* STATED EXERCISE
Extract each line of the records below and reproduce it character for character, in its original order.

* INPUT MATERIAL
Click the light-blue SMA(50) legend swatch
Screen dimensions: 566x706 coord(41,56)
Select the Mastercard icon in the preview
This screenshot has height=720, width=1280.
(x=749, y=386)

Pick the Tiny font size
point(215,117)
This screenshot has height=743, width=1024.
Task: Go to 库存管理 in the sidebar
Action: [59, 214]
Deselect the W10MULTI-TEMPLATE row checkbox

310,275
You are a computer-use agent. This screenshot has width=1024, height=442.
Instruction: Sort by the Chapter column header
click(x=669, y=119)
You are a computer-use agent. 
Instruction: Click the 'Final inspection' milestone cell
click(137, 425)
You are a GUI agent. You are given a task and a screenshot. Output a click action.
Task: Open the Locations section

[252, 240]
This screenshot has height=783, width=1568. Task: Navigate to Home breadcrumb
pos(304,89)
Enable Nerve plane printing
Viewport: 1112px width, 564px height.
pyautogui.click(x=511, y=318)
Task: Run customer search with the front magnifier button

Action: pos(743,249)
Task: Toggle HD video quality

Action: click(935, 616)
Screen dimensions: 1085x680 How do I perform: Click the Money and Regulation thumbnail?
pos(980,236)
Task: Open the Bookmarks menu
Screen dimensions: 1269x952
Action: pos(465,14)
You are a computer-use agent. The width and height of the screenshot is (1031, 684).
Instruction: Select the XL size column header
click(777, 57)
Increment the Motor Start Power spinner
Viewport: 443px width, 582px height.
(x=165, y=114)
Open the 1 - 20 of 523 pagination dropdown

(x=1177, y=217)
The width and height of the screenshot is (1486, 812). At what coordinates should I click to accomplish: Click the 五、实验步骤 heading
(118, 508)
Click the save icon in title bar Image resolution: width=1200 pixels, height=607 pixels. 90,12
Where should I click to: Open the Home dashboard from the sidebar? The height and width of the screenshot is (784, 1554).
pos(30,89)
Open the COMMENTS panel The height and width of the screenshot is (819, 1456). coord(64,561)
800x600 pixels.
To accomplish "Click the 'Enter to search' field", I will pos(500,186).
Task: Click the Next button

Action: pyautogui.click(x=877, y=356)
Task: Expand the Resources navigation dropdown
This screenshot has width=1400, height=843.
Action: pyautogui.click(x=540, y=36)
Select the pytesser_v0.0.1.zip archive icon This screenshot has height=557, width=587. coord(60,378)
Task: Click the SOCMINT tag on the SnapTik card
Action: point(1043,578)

* REPLY TO THE EXERCISE
Click the light-blue SMA(50) legend swatch
Screen dimensions: 566x706 coord(41,56)
Select the Mastercard icon in the preview
This screenshot has height=720, width=1280.
(x=749, y=386)

Pick the Tiny font size
point(215,117)
This screenshot has height=743, width=1024.
Task: Go to 库存管理 in the sidebar
Action: [59, 214]
Deselect the W10MULTI-TEMPLATE row checkbox

310,275
You are a computer-use agent. This screenshot has width=1024, height=442.
Instruction: Sort by the Chapter column header
click(x=669, y=119)
You are a computer-use agent. 
Instruction: Click the 'Final inspection' milestone cell
click(137, 425)
You are a GUI agent. You are given a task and a screenshot. Output a click action.
Task: Open the Locations section

[252, 240]
This screenshot has height=783, width=1568. Task: Navigate to Home breadcrumb
pos(304,89)
Enable Nerve plane printing
Viewport: 1112px width, 564px height.
pyautogui.click(x=511, y=318)
Task: Run customer search with the front magnifier button

Action: pos(743,249)
Task: Toggle HD video quality

Action: click(935, 616)
Screen dimensions: 1085x680 How do I perform: Click the Money and Regulation thumbnail?
pos(980,236)
Task: Open the Bookmarks menu
Screen dimensions: 1269x952
Action: pos(465,14)
You are a computer-use agent. The width and height of the screenshot is (1031, 684).
Instruction: Select the XL size column header
click(777, 57)
Increment the Motor Start Power spinner
Viewport: 443px width, 582px height.
(x=165, y=114)
Open the 1 - 20 of 523 pagination dropdown

(x=1177, y=217)
The width and height of the screenshot is (1486, 812). At what coordinates should I click to accomplish: Click the 五、实验步骤 heading
(118, 508)
Click the save icon in title bar Image resolution: width=1200 pixels, height=607 pixels. 90,12
Where should I click to: Open the Home dashboard from the sidebar? The height and width of the screenshot is (784, 1554).
pos(30,89)
Open the COMMENTS panel The height and width of the screenshot is (819, 1456). coord(64,561)
800x600 pixels.
To accomplish "Click the 'Enter to search' field", I will pos(500,186).
Task: Click the Next button

Action: pyautogui.click(x=877, y=356)
Task: Expand the Resources navigation dropdown
This screenshot has width=1400, height=843.
Action: pyautogui.click(x=540, y=36)
Select the pytesser_v0.0.1.zip archive icon This screenshot has height=557, width=587. coord(60,378)
Task: Click the SOCMINT tag on the SnapTik card
Action: point(1043,578)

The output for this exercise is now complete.